The mall not only rivals Beverly Hills’ Rodeo Drive in offering high-end, celebrity-frequented brand-name outfits like Kitson, Burberry, Louis Vuitton and Barneys, but also provides an abundance of relatively reasonable parking within walking distance of the beach.
A new-old addition to that beach is the Annenberg Community Beach House. Built in the 1920s by William Randolph Hearst for his companion, actress Marion Davies, it was acquired by Santa Monica and opened to the public in 2009. Tours of the guest house and its art gallery are free.
Start by making a beeline to Santa Monica Pier, the 99-year-old landmark with an entrance sign proclaiming it as the final stop on Route 66, the historic highway John Steinbeck declared America’s Mother Road. (Fact check: Route 66 actually ended a block to the north, but the sign still makes for a nice photo opp.)
Here you’ll find everything from musicians, snake handlers, artists and other street performers, to quiet areas set aside for fishing.
In the middle of it all is an amusement park with dozens of rides and attractions, including a solar-powered Ferris wheel that carries riders 40 metres up. The wheel provides arguably the best panoramic views of the Pacific Ocean, its beaches, Southern California’s mountains and urban skyline found anywhere.

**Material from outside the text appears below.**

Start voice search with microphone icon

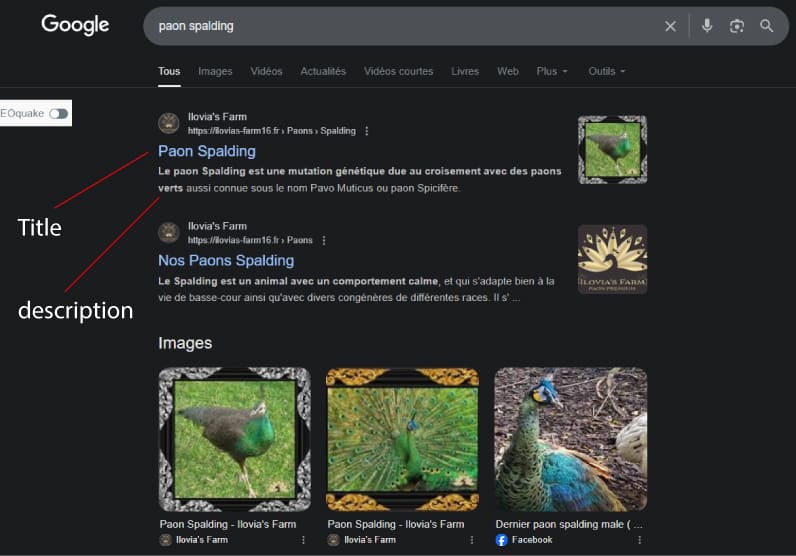(x=707, y=26)
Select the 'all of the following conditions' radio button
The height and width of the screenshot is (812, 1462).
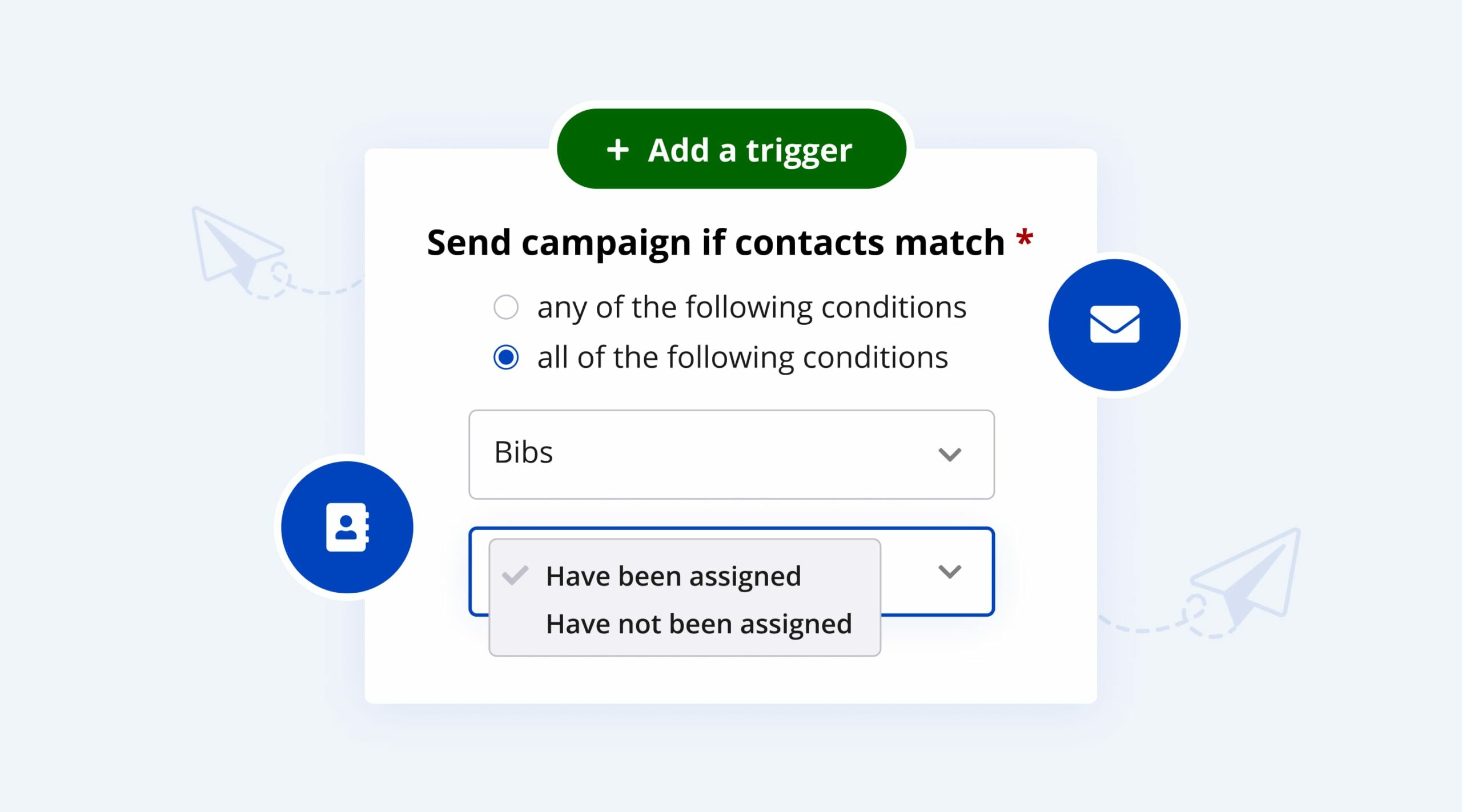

Near the pier’s entrance is the Hippodrome, built in 1916 and home to a vintage carousel with hand-carved horses, only $US2 to ride ($US1 for kids).
One caveat, the food on the pier is nothing special. For a better dining experience, go south of the pier, past Southern California’s original Muscle Beach where bodybuilders still work out.
There is One Pico, which offers Mediterranean food served at tables almost literally on the sand. Or head inland a few blocks. Zagat rates the French restaurant Melisse “No 1 for food in Los Angeles,” but, really, it’s in Santa Monica.
As for the beach, there is 5 kilometres of it, plenty to go around for surfers, swimmers, sunbathers and the like. You can check it all out by biking, roller skating or walking the boardwalk (actually made of concrete) that parallels the sand.
If there isn’t a concert you want to see at McCabe’s Guitar Shop (Christine Lavin and Holly Near will be there later this month), the night time destination is the Third Street Promenade.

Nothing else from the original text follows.